Mafalda
é um personagem de quadrinhos que fez muito sucesso a partir do Clarín, nas
décadas de 1960 e 70, talvez porque combinava humor, cinismo e esperança de um
jeito que desarmava até as almas mais arredias. No time de personagens que
gravitava ao redor da Mafalda, tinha o Manolito, umfilho de comerciantes que
enxergava o mundo a partir de relações de compra e venda. Seus descendentes atuais
são aqueles que não querem aprender, mas “agregar valor”.
O
sucesso destes personagens está em que sendo irreais, estão em todos lugares. Nesta quarta-feira, Flavio Rocha, presidente de uma grande
cadeia de lojas, publicou na Folha de São Paulo sua visão de como as recentes manifestações foram
criadas a partir de um processo educativo de consumidores, que de reclamar
quando a geladeira nova quebra, passaram a exigir melhores serviços públicos.
Não
posso falar por eles, mas por mim, digo que não sou consumidor, porque consumir
não é a coisa mais importante que faço. Assim como todos precisamos consumir,
também assoamos o nariz e defecamos, mas isto não autoriza a ninguém chamar-me
de “assoador de nariz”.
Consumir
é gastar, queimar, esgotar. Evito todos diligentemente. Prefiro restaurar (eis
aí minha porção Manolito, divulgando o Ecologia da Restauração, à venda nas
melhores casas do ramo...), e também inventar, criar, conceber e aprimorar.
Felizmente
há Mafaldas também no mundo para lembrar que podemos fazer mais do que trocar
nossas vidas por dinheiro, e dinheiro por bugigangas que rapidamente viram lixo
e causam morte de variadas formas.
A
Mafalda de nossos dias se chama Anne
Leonard e tem uma platéia um tanto maior que nossa histórica e pequena heroína familiar.
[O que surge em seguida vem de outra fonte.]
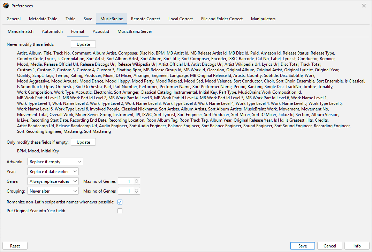
Task: Switch to the Automatch tab
Action: (52, 31)
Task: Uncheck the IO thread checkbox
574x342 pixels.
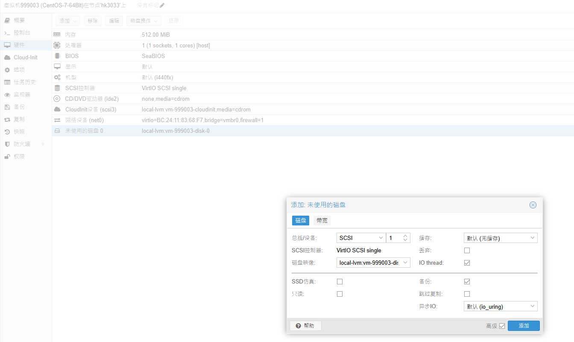Action: click(x=467, y=263)
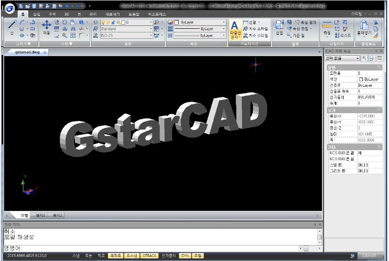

Em seu vídeo “história das coisas” na tradução do original do inglês, ela conta
como é possível que algumas coisas custem tão barato e o que existe de
exploração de seres humanos desde a produção até a disposição final destes
materiais.
Cidadão não é consumidor, e o consumo não é a “porta de entrada da cidadania”. Ao
contrário, o consumo é a porta de entrada de um neo-escravagismo, talvez ainda
pior que o primeiro, por aprisionar corações e mentes.
Sensacional.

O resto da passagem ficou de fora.